**Written instruction:** Rewrite the items from the line containing "You are a computer-use agent. The" down to the line containing "click(520, 647)", swapping "time axis" for "value axis" and leaving everything else unchanged.

**Stored data:**
┌──

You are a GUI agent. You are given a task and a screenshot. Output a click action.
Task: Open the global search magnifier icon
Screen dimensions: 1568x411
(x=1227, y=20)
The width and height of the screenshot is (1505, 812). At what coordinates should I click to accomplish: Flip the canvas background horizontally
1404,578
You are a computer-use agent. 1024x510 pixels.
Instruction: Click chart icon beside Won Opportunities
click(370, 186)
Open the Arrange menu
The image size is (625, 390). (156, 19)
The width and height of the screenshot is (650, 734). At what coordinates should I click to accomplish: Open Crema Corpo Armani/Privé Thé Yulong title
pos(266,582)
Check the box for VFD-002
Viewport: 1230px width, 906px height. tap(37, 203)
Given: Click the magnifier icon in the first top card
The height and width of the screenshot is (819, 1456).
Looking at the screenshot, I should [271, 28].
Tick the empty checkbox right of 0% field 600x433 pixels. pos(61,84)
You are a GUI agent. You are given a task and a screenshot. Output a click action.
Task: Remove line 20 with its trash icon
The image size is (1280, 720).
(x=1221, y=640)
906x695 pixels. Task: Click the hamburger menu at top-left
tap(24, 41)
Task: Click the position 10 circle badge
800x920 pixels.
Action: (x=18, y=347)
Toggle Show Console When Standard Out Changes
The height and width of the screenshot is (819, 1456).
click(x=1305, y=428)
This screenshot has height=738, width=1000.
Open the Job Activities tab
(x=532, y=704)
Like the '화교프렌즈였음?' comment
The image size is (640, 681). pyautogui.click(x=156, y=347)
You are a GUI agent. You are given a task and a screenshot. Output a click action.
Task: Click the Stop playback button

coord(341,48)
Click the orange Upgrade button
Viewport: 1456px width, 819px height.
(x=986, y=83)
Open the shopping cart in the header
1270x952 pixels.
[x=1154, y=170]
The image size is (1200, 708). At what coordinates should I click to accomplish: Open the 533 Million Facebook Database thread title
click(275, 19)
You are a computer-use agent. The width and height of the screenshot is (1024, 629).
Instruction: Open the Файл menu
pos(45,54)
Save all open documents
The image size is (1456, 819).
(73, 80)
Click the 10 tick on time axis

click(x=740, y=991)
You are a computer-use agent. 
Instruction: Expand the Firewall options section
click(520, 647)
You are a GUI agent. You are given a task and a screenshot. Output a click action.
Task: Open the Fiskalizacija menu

└──

**Worked solution:**
You are a computer-use agent. The width and height of the screenshot is (1024, 629).
Instruction: Open the Файл menu
pos(45,54)
Save all open documents
The image size is (1456, 819).
(73, 80)
Click the 10 tick on value axis

click(x=740, y=991)
You are a computer-use agent. 
Instruction: Expand the Firewall options section
click(520, 647)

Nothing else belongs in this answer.